- [TASK ITEM]: Report each line of the entries that includes "Expand" by copying it.

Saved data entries

┌────────

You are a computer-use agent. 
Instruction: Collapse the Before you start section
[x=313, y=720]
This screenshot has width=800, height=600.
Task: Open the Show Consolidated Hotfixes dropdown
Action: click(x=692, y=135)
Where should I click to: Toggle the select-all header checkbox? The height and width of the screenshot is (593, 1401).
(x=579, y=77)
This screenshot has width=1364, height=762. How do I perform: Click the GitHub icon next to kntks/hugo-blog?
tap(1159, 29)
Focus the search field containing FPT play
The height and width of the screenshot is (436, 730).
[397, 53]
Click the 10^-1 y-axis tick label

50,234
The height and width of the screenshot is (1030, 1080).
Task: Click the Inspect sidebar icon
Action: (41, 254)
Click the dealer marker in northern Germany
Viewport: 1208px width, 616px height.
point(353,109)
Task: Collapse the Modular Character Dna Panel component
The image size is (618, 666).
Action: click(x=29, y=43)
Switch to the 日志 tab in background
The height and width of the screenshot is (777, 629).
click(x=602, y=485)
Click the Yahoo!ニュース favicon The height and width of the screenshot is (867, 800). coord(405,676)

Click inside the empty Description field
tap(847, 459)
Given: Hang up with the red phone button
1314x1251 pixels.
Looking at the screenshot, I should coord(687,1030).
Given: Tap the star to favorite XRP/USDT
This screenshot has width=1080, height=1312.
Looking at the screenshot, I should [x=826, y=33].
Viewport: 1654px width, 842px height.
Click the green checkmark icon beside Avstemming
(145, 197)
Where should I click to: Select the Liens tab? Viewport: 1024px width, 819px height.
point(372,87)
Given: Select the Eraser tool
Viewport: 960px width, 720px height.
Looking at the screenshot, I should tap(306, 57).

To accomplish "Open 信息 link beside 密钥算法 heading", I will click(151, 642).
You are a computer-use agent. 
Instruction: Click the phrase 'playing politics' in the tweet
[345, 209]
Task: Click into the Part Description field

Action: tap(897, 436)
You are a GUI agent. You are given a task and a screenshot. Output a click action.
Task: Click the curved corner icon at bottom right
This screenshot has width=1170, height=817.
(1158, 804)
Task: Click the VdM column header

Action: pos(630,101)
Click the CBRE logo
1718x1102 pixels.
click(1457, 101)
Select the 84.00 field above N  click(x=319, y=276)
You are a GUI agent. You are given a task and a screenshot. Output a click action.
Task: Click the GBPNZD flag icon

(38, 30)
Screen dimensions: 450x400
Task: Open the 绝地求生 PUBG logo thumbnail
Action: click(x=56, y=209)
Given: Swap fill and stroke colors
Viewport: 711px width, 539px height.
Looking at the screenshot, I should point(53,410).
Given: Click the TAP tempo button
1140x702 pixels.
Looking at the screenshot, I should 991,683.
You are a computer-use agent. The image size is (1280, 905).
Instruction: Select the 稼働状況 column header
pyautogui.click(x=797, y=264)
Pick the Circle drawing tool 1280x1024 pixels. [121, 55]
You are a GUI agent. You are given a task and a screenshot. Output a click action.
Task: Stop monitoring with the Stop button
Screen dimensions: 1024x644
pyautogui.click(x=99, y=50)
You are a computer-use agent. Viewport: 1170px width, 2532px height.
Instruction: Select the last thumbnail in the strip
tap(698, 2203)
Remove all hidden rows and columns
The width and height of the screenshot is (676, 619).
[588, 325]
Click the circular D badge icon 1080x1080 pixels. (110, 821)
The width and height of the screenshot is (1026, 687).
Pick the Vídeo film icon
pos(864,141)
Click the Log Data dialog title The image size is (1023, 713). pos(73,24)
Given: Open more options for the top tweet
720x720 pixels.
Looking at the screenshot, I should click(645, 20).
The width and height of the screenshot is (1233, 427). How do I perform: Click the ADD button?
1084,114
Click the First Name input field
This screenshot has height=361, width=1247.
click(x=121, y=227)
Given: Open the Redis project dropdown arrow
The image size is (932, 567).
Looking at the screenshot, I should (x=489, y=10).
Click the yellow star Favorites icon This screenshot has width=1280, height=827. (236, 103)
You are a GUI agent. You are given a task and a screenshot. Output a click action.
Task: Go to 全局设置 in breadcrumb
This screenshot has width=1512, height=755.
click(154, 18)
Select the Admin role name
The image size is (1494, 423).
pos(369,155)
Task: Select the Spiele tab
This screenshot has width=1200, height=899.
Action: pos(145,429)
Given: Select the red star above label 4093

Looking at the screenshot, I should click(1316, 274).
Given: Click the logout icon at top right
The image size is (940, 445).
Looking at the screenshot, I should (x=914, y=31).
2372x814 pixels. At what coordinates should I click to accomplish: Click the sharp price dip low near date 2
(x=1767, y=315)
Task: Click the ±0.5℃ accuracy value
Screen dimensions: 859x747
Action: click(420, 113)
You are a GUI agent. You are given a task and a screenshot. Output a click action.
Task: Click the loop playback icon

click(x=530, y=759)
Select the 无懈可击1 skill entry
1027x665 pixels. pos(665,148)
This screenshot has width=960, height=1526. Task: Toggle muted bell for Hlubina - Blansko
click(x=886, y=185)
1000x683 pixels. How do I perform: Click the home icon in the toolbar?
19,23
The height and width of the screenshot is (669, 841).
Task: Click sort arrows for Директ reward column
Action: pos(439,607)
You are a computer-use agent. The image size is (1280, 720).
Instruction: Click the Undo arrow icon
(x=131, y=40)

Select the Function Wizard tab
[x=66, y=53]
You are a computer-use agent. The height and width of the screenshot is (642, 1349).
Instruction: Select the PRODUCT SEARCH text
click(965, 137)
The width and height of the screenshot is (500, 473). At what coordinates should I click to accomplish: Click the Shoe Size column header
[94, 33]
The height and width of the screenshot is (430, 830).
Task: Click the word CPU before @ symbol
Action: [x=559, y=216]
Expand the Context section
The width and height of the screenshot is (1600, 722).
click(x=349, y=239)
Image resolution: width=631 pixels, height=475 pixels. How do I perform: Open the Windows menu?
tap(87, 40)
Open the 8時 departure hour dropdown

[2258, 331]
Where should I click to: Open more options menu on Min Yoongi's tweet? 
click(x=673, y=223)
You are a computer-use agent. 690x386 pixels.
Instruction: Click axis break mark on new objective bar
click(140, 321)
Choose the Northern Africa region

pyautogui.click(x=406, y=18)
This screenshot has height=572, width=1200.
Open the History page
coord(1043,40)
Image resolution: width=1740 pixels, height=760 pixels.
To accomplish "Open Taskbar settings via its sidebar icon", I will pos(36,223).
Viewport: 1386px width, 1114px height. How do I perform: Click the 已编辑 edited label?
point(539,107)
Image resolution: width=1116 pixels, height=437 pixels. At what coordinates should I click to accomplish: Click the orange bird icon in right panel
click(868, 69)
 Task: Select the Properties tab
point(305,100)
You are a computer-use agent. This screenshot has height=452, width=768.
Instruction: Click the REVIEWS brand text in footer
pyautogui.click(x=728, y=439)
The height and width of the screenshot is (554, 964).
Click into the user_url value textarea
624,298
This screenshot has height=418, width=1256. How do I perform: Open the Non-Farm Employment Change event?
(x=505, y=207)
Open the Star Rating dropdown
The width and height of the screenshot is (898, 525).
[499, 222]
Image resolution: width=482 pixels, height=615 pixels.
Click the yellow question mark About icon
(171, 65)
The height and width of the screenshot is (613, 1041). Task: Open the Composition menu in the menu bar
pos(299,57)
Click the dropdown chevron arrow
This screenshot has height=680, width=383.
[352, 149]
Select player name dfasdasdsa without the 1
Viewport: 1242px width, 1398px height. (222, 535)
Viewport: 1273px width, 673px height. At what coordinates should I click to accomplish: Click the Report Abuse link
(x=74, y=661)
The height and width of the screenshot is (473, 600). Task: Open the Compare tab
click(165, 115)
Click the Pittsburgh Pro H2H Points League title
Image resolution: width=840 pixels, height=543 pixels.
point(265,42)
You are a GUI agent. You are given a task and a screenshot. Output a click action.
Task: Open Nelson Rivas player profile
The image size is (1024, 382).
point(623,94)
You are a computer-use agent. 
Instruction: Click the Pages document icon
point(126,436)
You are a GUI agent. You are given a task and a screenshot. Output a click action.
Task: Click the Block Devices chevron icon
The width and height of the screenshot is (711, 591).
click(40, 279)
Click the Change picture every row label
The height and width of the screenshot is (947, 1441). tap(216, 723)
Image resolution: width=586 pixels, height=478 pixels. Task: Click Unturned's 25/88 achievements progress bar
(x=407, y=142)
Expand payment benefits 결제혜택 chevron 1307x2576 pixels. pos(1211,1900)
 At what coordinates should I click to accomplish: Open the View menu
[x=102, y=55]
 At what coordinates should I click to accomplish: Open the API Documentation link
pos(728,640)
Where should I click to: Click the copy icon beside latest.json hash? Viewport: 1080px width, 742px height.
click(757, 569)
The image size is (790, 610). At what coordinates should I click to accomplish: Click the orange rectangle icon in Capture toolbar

└────────

- [WRITTEN SOLUTION]:
Expand the Context section
Expand payment benefits 결제혜택 chevron 1307x2576 pixels. pos(1211,1900)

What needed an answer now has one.